Smartphones und Tablet-Geräte sind heute Alleskönner. "Ohne zusätzliche Maßnahmen sind sie aber leider ungeeignet für den sicheren geschäftlichen Einsatz. In der Standardkonfiguration halten sie versierten Angreifern nicht lange stand", sagt IT-Sicherheitsexperte Wolfram Funk von Steria Mummert Consulting. Und das müssten sie. Denn als Tor zu einer wachsenden Zahl an internen Unternehmensinformationen sind sie mittlerweile zu einem attraktiven Angriffsziel für Kriminelle und Wirtschaftsspione geworden. Gerade auf Smartphones und Tablets werden häufig auch unternehmensfremde, nicht vertrauenswürdige Anwendungen genutzt, die zum ungewollten Abfluss unternehmensinterner Daten führen können.
Trotz der wachsenden Gefahr sind Firmen in Deutschland noch zögerlich mit Abwehrmaßnahmen. Ob es um Sicherheitstechnologien geht oder um Prozesse wie etwa im Falle eines Verlusts oder der Rückgabe des Gerätes: die Konzepte sind lückenhaft. Sicherheitsrichtlinien und -standards, wie sie im PC-Umfeld schon vielfach etabliert sind, stecken bei Smartphones und Tablets oftmals noch in den Kinderschuhen. Nur rund 30 Prozent der deutschen Unternehmen mit mindestens 100 Mitarbeitern haben aktuelle Richtlinien für mobile Sicherheit oder zumindest Technologiestandards für einzelne Aspekte unternehmensweit durchgesetzt. Etwa 50 Prozent verfügen nur über veraltete und unvollständige Richtlinien, die nicht immer unternehmensweit gültig sind. 20 Prozent der deutschen Firmen verzichten sogar komplett auf unternehmensinterne Vorgaben für mobile Sicherheit.

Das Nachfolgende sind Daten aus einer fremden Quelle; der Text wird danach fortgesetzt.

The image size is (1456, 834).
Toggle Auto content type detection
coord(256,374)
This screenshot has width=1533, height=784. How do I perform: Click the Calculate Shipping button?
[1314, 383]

Fest steht: Die wachsende Anzahl mobiler Geräten muss zentral verwaltet werden. Dadurch soll ein angemessenes Sicherheitsniveau hergestellt werden, aber auch ein kosteneffizienter und transparenter IT-Betrieb. In der Praxis ist die TCO (Total Cost of Ownership) ein wesentliches Entscheidungskriterium. An einer Standardisierung von Geräten und Sicherheitsmaßnahmen kommen Unternehmen daher kaum vorbei. Zudem ist es wichtig, bei jeder Entwicklung von mobilen Geschäftsanwendungen den Sicherheitsaspekt von Anfang an zu berücksichtigen. Dies kann eine Herausforderung sein, wenn Software-Entwickler nicht über das nötige Fachwissen verfügen oder externe Entwickler nicht sorgfältig gesteuert werden. Drittens müssen sensitive geschäftliche Daten sorgfältig vor dem ungewollten Zugriff durch fremde Apps geschützt werden. Dies ist bereits jetzt mittels Whitelisting- oder Abschottungsansätzen möglich.

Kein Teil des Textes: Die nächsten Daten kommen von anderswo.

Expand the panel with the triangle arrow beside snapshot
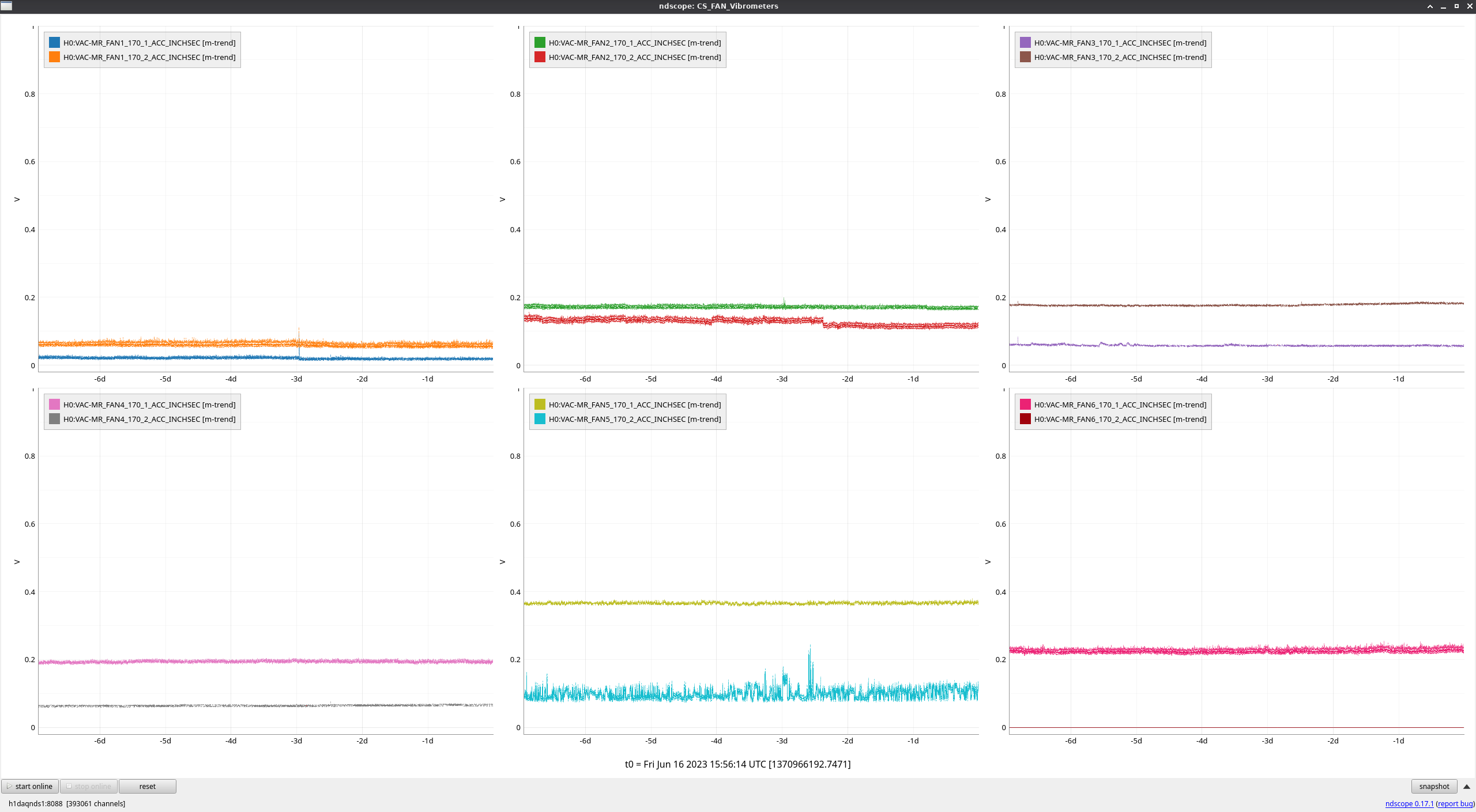 (1467, 786)

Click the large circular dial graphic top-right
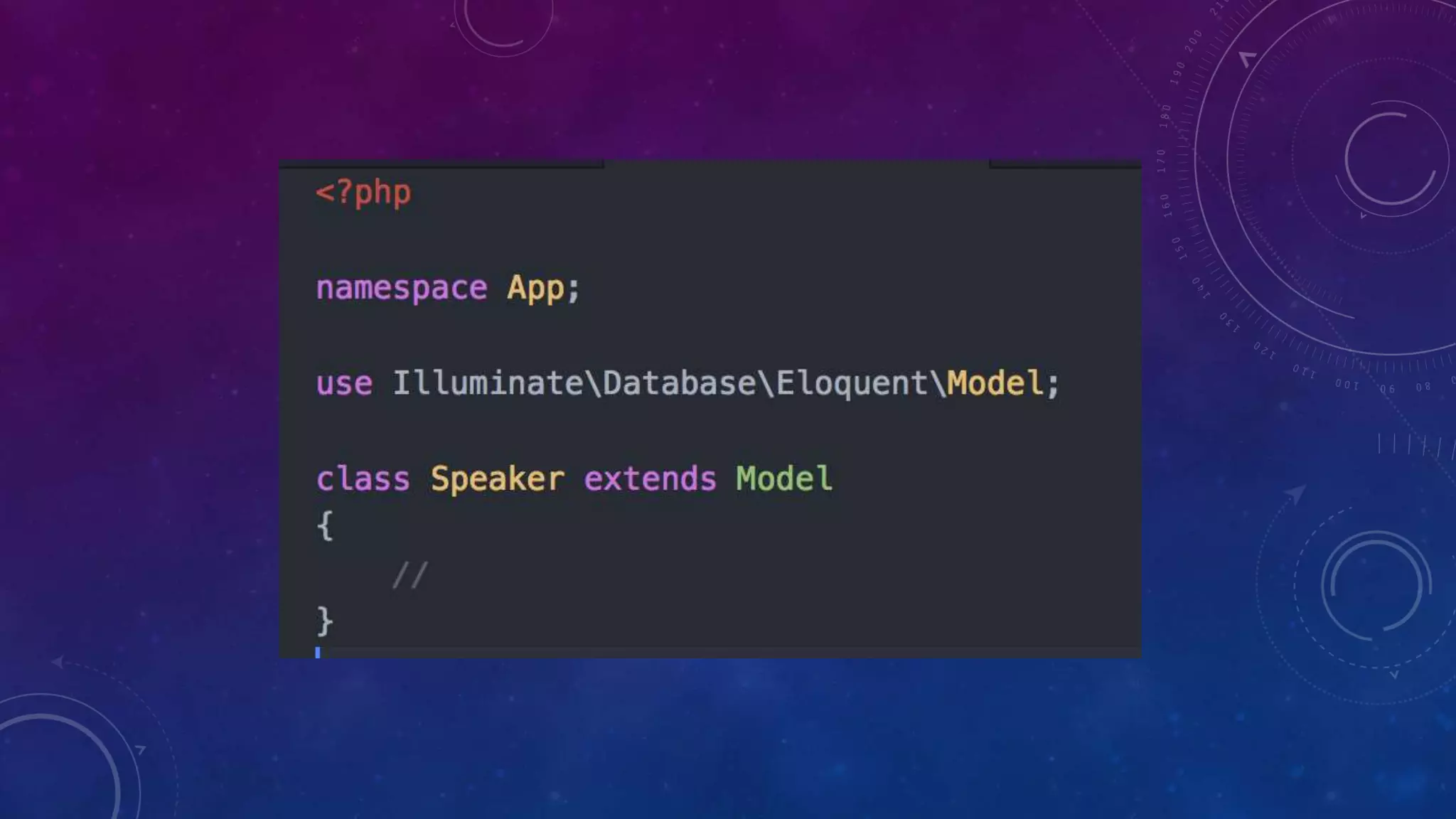tap(1390, 158)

Verantwortliche für Informationssicherheit müssen sich heute innerhalb ihres Unternehmens aktiv in diese drei Zielfelder einbringen. Sonst schaffen einzelne Fach- und Unternehmensbereiche, aber auch die IT-Organisation ihre eigenen Fakten - diese können zu unkalkulierbaren Risiken und Fehlinvestitionen führen.